Off-spinner Matt Carter excelled with figures of three for 17 to maintain Trent Rockets’ 100 per cent record with a narrow victory over London Spirit.

Carter, who took two for 17 on his Hundred debut against Northern Superchargers, bettered that performance at Lord’s to leave Spirit’s top order in tatters before fellow spinner Samit Patel weighed in with three for 20.

The Rockets were also indebted to D’Arcy Short, who batted right through for an unbeaten 69 off 47 balls while his team-mates struggled against Spirit’s spinners to post a modest 123 for four.

But Rockets’ slow bowlers proved even deadlier and, despite a late flurry by Roelof van der Merwe and Blake Cullen, London could only muster 116 for eight.

“The way I set up to play is how I would do in the T20 Blast as well,” said Carter.

“If you’ve got rhythm and you’re going well, you can choose to stay on that extra five and go 10 in a row.

“I think it definitely helps, getting early wickets.

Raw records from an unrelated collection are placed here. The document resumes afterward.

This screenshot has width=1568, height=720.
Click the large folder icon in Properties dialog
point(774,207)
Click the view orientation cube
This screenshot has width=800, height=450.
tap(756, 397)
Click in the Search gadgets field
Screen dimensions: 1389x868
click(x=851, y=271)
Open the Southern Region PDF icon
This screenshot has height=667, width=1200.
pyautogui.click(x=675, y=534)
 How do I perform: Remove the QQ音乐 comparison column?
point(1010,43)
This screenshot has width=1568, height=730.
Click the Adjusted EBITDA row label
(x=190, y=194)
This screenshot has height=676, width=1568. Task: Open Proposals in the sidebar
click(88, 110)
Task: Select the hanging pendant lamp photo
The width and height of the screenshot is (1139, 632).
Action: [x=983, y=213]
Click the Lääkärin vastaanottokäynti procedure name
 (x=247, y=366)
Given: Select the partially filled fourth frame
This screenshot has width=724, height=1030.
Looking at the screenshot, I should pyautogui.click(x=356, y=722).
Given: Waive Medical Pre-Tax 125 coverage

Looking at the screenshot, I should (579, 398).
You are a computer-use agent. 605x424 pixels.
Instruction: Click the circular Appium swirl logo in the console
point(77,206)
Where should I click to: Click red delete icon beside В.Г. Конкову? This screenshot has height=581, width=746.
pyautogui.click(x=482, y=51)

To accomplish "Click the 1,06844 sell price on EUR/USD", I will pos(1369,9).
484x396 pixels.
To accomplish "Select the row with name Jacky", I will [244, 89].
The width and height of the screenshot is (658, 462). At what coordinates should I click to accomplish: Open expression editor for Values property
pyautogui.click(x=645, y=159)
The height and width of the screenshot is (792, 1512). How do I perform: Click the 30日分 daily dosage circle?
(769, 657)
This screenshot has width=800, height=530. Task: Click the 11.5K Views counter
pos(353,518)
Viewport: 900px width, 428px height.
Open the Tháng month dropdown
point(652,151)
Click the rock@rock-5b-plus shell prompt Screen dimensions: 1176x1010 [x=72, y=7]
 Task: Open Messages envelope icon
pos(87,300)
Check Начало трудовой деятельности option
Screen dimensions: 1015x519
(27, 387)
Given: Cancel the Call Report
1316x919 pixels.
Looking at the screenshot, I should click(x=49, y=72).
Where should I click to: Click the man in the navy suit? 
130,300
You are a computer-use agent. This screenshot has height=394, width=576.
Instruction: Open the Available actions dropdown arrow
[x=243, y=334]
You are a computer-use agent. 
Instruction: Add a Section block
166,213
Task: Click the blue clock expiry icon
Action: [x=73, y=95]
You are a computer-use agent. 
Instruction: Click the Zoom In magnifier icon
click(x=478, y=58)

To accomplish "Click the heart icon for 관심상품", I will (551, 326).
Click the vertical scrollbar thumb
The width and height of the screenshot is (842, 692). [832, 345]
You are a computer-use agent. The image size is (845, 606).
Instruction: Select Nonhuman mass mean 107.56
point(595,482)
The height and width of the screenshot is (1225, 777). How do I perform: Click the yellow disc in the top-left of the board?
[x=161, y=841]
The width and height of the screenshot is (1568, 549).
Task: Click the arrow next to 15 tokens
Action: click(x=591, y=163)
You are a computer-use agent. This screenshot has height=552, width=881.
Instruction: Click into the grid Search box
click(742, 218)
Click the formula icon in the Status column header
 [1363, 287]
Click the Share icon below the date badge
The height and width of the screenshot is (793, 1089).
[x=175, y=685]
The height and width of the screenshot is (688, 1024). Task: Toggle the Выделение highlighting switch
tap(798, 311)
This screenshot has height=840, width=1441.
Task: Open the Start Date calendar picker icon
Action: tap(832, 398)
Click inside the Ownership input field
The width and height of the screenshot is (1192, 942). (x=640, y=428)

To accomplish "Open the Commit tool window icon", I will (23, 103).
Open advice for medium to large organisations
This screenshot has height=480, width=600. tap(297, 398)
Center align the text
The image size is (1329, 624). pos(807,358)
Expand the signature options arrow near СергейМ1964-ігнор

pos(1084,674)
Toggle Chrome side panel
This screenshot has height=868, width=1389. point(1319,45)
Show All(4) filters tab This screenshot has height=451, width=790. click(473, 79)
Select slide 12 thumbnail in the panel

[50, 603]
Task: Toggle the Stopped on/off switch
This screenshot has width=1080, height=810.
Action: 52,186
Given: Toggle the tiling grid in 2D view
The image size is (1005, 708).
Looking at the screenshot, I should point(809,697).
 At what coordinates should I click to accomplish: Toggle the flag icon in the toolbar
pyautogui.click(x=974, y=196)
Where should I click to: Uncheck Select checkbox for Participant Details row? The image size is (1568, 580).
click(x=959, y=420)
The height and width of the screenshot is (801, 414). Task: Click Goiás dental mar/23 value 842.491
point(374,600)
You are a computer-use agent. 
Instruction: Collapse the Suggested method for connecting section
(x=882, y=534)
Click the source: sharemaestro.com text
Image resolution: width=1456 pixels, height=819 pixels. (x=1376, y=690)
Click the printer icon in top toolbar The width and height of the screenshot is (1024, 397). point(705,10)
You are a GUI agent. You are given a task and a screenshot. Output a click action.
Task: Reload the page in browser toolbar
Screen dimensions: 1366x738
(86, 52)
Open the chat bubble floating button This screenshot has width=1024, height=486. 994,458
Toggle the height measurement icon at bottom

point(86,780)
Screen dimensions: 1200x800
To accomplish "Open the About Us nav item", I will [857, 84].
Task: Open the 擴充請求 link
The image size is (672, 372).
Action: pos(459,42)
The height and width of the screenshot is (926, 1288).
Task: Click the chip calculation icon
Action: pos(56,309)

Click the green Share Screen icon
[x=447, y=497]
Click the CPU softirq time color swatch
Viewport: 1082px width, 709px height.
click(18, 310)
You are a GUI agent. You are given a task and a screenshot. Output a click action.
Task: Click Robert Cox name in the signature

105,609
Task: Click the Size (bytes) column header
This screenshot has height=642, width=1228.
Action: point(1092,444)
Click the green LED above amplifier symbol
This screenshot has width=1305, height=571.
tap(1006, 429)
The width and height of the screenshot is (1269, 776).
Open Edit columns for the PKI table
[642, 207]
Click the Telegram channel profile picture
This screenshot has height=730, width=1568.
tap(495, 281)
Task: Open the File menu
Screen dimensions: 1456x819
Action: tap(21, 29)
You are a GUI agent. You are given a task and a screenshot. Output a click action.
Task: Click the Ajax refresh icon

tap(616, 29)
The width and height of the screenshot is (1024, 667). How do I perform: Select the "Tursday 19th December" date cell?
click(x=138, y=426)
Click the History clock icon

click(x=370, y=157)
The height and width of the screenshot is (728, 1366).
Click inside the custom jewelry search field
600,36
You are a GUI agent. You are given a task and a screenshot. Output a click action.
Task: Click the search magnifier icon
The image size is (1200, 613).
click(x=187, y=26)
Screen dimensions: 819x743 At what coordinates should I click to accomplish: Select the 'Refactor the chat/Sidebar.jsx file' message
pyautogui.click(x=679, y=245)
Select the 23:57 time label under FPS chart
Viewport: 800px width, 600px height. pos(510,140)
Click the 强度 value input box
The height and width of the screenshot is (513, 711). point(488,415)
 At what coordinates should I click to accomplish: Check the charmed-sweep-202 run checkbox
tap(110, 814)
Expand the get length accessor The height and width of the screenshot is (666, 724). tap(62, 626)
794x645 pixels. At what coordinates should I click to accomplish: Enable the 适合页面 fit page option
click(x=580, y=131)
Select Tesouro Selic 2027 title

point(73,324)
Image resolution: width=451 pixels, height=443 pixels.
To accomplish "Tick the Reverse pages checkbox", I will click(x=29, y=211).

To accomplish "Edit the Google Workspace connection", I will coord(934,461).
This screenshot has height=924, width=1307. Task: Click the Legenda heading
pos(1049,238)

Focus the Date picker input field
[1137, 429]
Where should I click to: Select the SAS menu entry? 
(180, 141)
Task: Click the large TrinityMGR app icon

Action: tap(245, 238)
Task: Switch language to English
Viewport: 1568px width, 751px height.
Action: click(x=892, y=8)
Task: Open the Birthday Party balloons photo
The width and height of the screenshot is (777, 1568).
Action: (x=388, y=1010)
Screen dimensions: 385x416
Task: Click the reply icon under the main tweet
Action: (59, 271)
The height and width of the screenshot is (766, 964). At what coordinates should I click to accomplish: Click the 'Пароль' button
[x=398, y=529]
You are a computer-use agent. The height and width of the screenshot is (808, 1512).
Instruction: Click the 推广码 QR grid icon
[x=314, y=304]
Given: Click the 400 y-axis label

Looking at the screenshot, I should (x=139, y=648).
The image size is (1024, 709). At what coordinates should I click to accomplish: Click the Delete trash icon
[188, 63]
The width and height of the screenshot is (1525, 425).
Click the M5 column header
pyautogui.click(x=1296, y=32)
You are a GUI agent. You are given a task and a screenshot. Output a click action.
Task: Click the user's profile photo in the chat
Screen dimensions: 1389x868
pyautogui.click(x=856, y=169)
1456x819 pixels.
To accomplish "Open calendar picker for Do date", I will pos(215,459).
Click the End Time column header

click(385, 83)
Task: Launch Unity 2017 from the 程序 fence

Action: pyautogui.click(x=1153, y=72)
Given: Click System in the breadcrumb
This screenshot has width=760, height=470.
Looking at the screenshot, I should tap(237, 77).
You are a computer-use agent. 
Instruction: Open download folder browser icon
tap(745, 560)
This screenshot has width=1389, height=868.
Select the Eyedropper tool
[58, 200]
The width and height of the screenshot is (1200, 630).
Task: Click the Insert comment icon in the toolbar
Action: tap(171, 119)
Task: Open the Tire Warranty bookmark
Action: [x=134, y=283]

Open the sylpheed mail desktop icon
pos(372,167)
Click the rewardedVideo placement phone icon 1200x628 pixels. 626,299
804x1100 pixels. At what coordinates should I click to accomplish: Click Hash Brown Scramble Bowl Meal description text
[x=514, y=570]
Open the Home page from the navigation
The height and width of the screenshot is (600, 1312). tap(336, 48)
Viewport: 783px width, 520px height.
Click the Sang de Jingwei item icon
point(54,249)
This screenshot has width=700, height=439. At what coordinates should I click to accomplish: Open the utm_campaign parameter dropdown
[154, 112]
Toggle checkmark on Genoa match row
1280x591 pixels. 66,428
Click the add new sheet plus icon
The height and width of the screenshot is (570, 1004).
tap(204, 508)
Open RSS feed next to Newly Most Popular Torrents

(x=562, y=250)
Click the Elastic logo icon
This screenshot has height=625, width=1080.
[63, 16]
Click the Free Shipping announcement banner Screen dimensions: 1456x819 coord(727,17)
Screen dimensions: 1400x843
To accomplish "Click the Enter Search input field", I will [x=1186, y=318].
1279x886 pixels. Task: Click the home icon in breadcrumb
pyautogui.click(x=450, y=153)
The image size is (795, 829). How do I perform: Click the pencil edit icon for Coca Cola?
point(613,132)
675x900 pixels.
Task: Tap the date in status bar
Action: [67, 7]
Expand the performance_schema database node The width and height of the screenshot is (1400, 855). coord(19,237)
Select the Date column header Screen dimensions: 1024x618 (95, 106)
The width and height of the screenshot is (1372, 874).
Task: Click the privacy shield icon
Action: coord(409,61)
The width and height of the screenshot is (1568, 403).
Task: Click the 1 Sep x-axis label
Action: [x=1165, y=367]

Obviously you always want to get off to a good start and that’s my job, to pick up wickets in the powerplay.

“You know you’re going to get a chance at some point and you just want to make it so that you can’t be left out of the team again.”

Spirit, who put the visitors in, thought they had broken through early on when Alex Hales chopped Mohammad Amir to point – but the batter remained unmoved, with the review proving he had struck it into the ground.

Hales began to find his rhythm, slog sweeping Roelof van der Merwe for six and hitting successive fours off Mohammad Nabi to reach 21 before the Afghanistan all-rounder lured him down the pitch for Adam Rossington to remove the bails.

Nabi’s nagging line paid off again when he induced a leading edge from Dawid Malan, taking a tumbling return catch to finish his allocation with two for 20.

The Rockets also failed to get on top of leg-spinner Mason Crane, who returned one for 16, while skipper Lewis Gregory perished to a running catch by opposite number Eoin Morgan at backward point.

It was left to Short to hold the innings together and he performed that task with distinction, accelerating with four boundaries in Chris Wood’s final set of five to lift the Rockets to a competitive total.

Carter made immediate inroads in the London reply, with Rossington falling to Luke Wood’s diving catch on the boundary and Nabi – who had just hit a maximum – going after the next ball as well and picking out the mid-off fielder.

When Patel had Josh Inglis caught behind off a top edge and Joe Denly fell lbw trying to sweep Carter, Spirit were sinking at 33 for four – and their situation steadily worsened.

Morgan reached 18 off 20 before becoming the first of two victims in successive balls for Patel and, although van der Merwe and Cullen put on 23 from the last 15, it was not quite enough.